**** TASK INPUT

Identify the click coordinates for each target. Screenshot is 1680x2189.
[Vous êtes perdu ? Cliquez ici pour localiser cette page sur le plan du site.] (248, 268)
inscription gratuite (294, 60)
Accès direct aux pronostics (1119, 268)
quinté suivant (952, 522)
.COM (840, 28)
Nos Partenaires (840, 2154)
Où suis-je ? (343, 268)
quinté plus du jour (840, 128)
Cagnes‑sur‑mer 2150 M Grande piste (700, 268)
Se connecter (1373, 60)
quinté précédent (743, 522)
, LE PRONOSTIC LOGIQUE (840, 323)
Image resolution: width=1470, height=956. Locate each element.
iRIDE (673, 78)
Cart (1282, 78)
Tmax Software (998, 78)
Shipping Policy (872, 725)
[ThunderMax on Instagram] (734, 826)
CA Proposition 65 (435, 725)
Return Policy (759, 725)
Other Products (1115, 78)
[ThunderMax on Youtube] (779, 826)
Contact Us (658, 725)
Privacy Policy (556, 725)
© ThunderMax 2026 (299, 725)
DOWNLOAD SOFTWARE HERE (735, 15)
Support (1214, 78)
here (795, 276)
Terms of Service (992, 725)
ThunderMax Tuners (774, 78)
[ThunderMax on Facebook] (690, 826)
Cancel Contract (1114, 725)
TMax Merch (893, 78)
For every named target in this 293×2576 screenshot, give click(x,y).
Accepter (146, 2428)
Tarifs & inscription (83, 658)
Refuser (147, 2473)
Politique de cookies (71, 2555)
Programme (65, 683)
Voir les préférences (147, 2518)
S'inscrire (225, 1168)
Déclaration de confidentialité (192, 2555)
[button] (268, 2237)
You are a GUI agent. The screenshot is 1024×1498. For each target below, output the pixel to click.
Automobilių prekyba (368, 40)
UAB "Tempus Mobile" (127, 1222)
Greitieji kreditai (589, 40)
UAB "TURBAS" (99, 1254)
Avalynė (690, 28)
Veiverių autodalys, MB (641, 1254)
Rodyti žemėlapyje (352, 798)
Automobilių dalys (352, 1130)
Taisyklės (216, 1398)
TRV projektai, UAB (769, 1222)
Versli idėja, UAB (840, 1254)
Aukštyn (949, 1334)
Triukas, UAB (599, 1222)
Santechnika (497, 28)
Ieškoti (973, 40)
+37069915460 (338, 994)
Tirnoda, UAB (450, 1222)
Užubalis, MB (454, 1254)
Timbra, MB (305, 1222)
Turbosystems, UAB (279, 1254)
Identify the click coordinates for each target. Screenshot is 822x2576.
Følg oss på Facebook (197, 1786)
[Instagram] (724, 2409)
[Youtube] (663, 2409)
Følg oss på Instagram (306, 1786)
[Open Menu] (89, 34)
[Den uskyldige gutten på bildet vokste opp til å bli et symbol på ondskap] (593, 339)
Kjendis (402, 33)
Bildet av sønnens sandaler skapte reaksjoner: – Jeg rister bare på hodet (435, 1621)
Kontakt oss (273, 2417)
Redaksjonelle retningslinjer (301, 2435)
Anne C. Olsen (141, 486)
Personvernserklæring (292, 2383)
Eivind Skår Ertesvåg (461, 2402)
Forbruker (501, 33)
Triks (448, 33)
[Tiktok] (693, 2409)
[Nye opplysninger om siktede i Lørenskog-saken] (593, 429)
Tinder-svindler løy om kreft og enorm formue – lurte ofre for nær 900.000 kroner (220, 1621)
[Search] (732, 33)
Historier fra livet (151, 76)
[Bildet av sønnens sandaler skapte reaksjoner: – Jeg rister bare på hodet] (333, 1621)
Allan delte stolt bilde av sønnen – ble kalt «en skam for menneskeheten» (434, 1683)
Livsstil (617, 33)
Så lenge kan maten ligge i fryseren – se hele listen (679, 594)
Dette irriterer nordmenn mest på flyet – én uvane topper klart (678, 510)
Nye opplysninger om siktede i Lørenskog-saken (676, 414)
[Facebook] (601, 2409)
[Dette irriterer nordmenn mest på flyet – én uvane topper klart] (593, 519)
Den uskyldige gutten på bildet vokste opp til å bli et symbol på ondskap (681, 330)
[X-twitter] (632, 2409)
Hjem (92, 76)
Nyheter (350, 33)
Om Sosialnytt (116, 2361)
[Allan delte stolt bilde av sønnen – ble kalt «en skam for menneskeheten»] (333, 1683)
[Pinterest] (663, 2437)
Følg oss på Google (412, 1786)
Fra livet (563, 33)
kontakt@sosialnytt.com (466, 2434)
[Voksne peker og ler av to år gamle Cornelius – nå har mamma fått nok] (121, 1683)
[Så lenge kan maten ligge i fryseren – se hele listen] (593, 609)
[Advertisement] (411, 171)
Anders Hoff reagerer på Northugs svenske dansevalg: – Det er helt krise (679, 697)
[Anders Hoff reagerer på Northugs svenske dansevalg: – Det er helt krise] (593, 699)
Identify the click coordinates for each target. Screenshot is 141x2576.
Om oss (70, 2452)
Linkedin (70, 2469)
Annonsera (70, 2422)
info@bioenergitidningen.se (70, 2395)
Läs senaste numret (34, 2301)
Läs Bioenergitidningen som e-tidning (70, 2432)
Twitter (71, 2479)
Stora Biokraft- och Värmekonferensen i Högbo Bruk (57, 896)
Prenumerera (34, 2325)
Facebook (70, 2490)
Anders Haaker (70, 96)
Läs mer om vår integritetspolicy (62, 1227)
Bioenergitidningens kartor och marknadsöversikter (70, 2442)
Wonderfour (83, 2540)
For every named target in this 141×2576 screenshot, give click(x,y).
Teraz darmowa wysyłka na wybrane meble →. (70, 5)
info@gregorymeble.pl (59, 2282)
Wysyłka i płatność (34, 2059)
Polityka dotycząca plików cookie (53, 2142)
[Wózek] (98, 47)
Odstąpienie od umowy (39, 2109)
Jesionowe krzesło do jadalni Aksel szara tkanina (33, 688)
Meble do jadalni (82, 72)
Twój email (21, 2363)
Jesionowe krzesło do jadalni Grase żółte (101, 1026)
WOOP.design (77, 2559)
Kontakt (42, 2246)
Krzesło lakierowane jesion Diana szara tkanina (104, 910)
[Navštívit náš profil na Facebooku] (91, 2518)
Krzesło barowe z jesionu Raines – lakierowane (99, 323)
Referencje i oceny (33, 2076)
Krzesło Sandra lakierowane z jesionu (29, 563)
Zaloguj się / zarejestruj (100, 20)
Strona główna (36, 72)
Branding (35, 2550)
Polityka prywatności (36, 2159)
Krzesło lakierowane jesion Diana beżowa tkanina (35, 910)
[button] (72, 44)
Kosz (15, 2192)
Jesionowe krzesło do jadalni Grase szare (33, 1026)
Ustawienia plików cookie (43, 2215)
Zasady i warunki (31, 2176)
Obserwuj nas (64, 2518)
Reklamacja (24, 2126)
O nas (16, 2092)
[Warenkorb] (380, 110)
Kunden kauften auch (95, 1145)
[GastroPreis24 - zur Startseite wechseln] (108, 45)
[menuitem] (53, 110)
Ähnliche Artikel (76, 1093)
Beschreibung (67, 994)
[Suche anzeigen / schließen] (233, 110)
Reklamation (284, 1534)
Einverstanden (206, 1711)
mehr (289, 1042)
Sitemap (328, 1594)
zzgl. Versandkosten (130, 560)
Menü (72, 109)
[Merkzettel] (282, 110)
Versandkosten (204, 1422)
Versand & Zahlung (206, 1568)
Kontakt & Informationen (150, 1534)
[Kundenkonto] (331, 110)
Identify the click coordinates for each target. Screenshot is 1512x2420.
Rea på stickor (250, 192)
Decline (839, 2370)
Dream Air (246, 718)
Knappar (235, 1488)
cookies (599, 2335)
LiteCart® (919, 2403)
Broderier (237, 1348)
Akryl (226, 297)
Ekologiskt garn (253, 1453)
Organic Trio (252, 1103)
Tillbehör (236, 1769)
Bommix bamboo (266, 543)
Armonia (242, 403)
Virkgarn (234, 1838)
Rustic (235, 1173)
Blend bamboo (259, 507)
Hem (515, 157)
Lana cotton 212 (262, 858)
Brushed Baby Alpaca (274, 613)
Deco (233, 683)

********

Could you restate word for word the lines above, from the one that contains "Om oss (70, 2452)" through the one that contains "Läs mer om vår integritetspolicy (62, 1227)", and no others?

ANSWER SPACE –
Om oss (70, 2452)
Linkedin (70, 2469)
Annonsera (70, 2422)
info@bioenergitidningen.se (70, 2395)
Läs senaste numret (34, 2301)
Läs Bioenergitidningen som e-tidning (70, 2432)
Twitter (71, 2479)
Stora Biokraft- och Värmekonferensen i Högbo Bruk (57, 896)
Prenumerera (34, 2325)
Facebook (70, 2490)
Anders Haaker (70, 96)
Läs mer om vår integritetspolicy (62, 1227)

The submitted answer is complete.